In his office, the journal reports, the physician had a special bed “arranged on a light frame built on very finely balanced platform beam scales,” which he claimed were accurate up to two-tenths of an ounce. Knowing that a dying person could shake and disturb such delicate scales, he decided to “choose a patient who died of a disease that would produce extreme fatigue, with little or no muscle movement, because in this case the beam could record any losses that occur in a more perfect balance will be noticed immediately”.
He recruited six terminally ill patients, according to his story published in the April 1907 in the American Journal of Medicine. When he measured weight loss after death, he found that they had all lost 21 grams, which he claimed was ocassioned by the soul deparrting the body.
In this paper, he wrote, the special bedside of one of his patients, “Three hours and 40 minutes after his death, suddenly and simultaneously with the death, the end of the beam fell with a sound of striking the lower beam. Sound, stays there no bounce. Loss is three quarters of an ounce.”
“He was even more encouraged when he repeated the experiment with 15 dogs that had no change in body weight at the time of death. This fits perfectly with the popular belief that dogs don’t have souls and therefore don’t lose weight at the moment of death,” said the story in the journal.
However, before his article was publsihed in the American Journal of Medicine, the New York Times had already ran a story about him on March 11, 1907 that was headlined: The soul has weight, doctor thinks.
Both the medical journal and The New York Times observed that as a result of MacDowell’s experiments, the “fact” that the soul weighs three-quarters of an ounce (approximately 21 grams) became a mantra in medical science that persists to this day.
But as sceintific research advances, the thoery has met with some resistance, which MacDowell himself acknowledged. His critics argue that six (like six dying patients) is not a large enough sample size to make conclusions as the physician did.
He responded with with the anecdote, “When I was studying statistics, my professor convinced me that for people who prefer one type of cola over another, ‘8 out of 10 are not statistically significant, but 16 out of 20’”.

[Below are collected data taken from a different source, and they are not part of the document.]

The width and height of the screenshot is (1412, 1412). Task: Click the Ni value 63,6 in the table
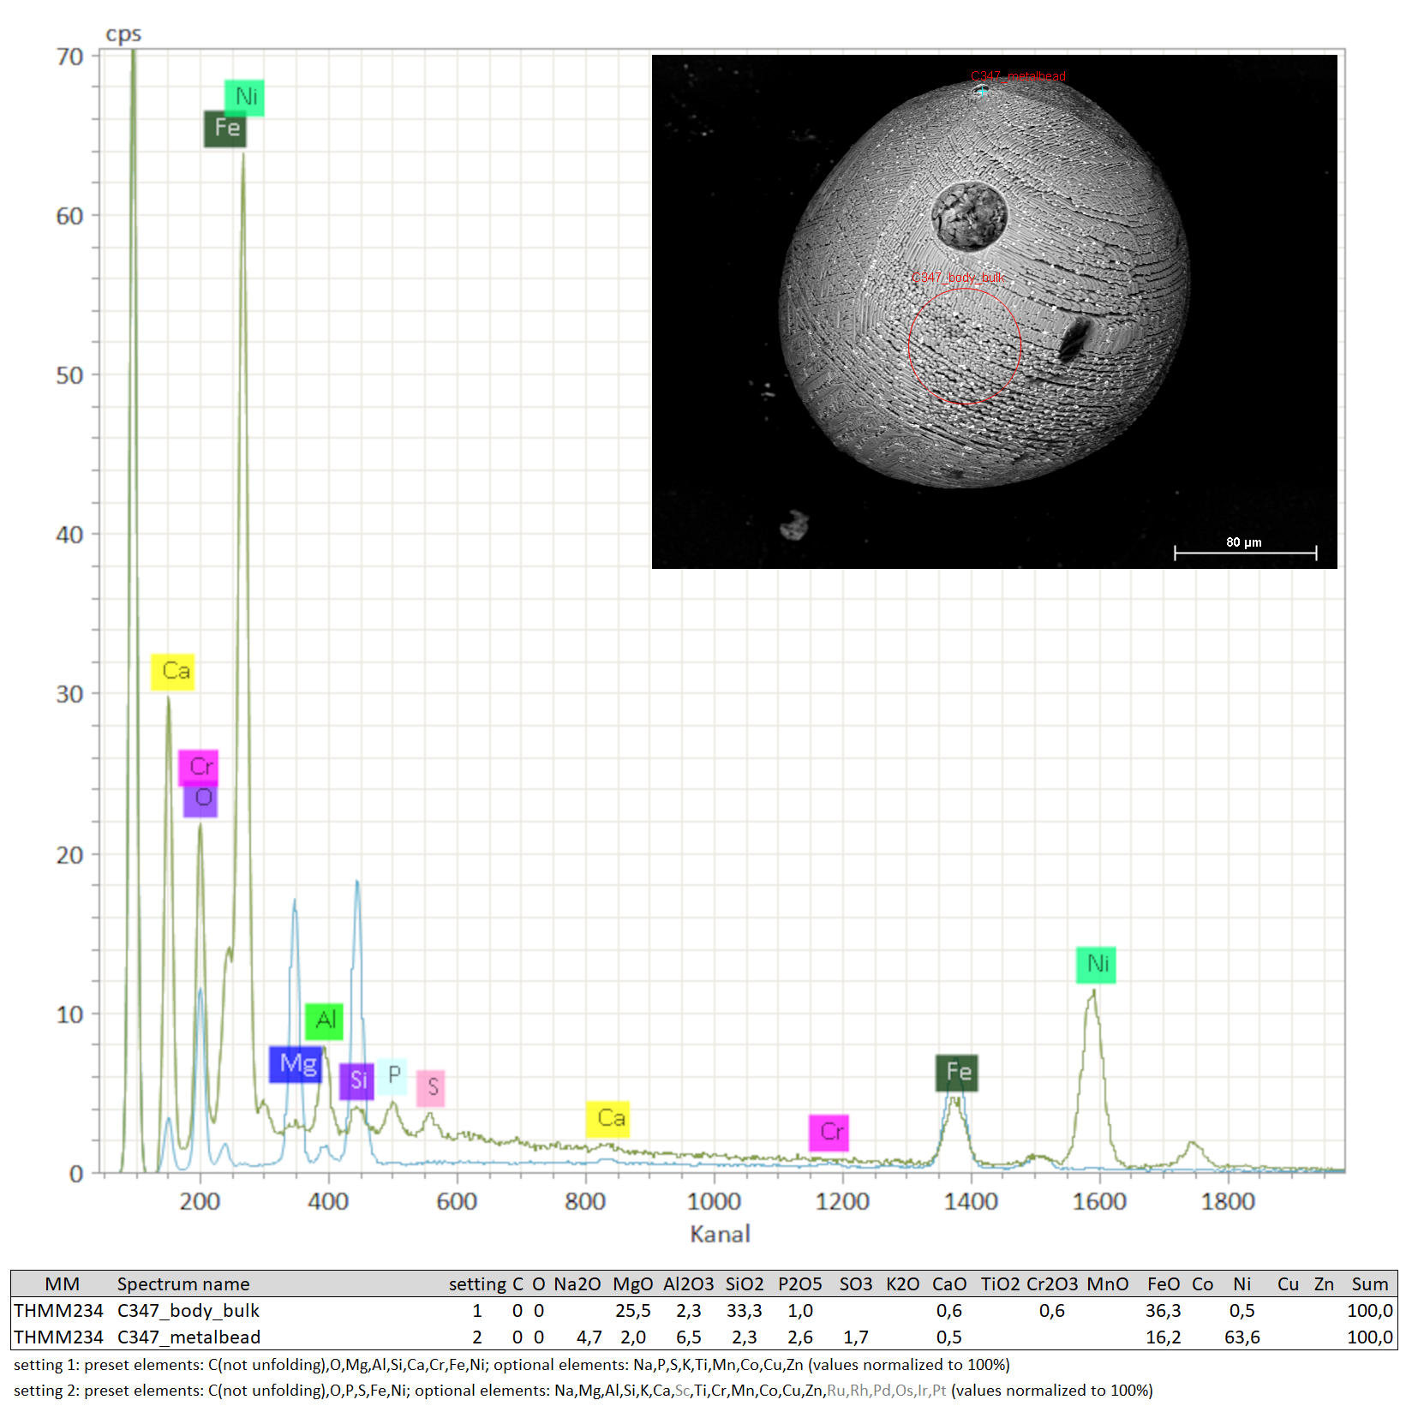coord(1241,1337)
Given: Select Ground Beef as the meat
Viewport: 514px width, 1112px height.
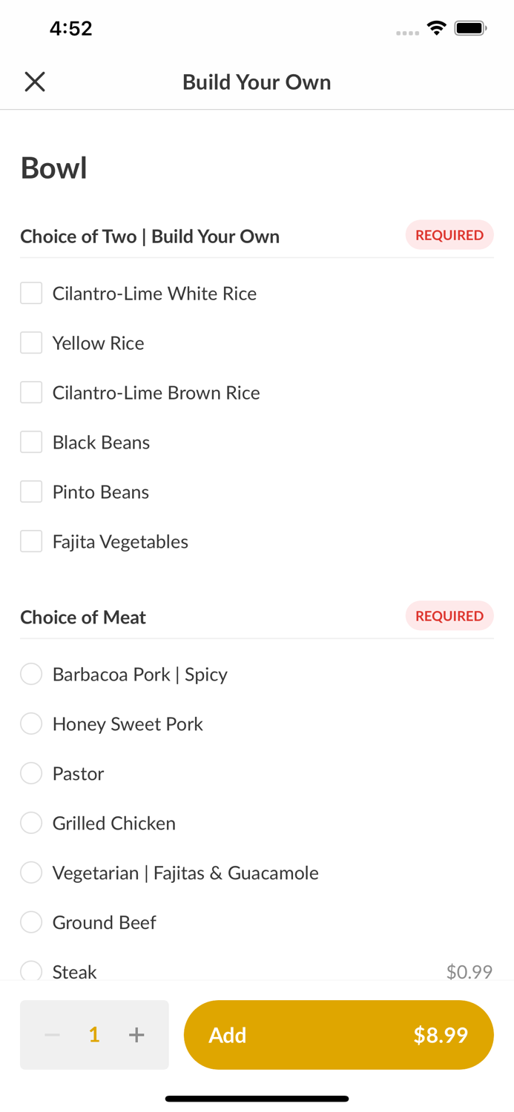Looking at the screenshot, I should (31, 923).
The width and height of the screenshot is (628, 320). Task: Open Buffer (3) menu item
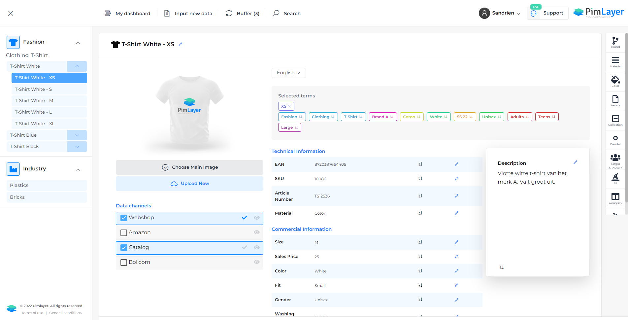click(x=243, y=14)
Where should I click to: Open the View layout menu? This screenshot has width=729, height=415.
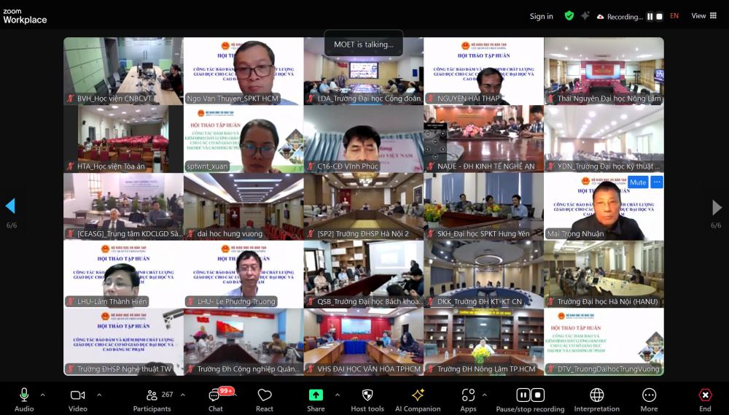pos(703,15)
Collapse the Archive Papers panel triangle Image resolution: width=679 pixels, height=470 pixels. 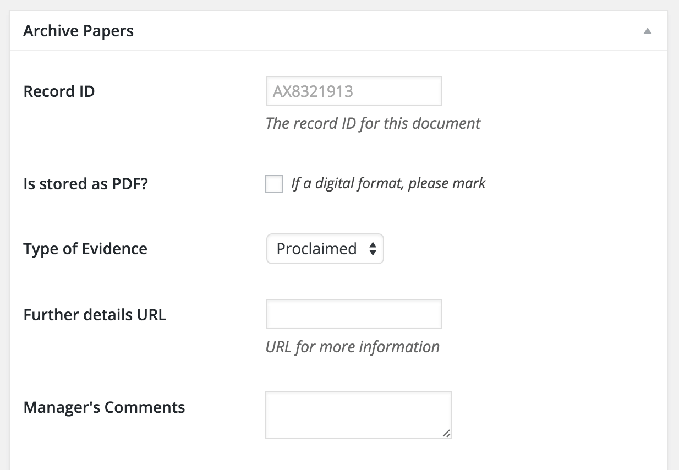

Second, he had a “good” outcome (ie the patient lost weight irreversibly at the time of death) in only one of the six patients, not all six! Two of the results had to be ruled out due to “technical difficulties”.
He explained the technical difficulties thus: One patient’s death indicated a weight loss of about three-eighths of an ounce – but then the situation was reversed! The other two patients lost weight immediately when they died, but lost it again minutes later.
Then he raised the question: “Does that mean they died twice? Only one of the six patients showed a sudden and irreversible weight loss of 21 grams.”
The third problem is a bit more subtle to this today, with all the advanced technology. It is sometimes difficult to determine the exact time of death. What death was he referring to – cell death, brain death, physical death, cardiac death, legal death, etc? MacDowell was cognisant of these different definetions of death.
How could MacDougall be so accurate in 1907? How accurate and precise was his balance in 1907? These are questions some researchers have raised to dispute MacDowell’s ‘21 Grams of Life” theory.
“Enduring myths are born from such small beginnings as a single, unrepeatable result. There might be light after death, but this experiment doesn’t prove it. There is something left behind when we die – our lasting impact on others. We may measure this impression of psychological influence as successfully as we measure soul weight,” wrote MacDowell.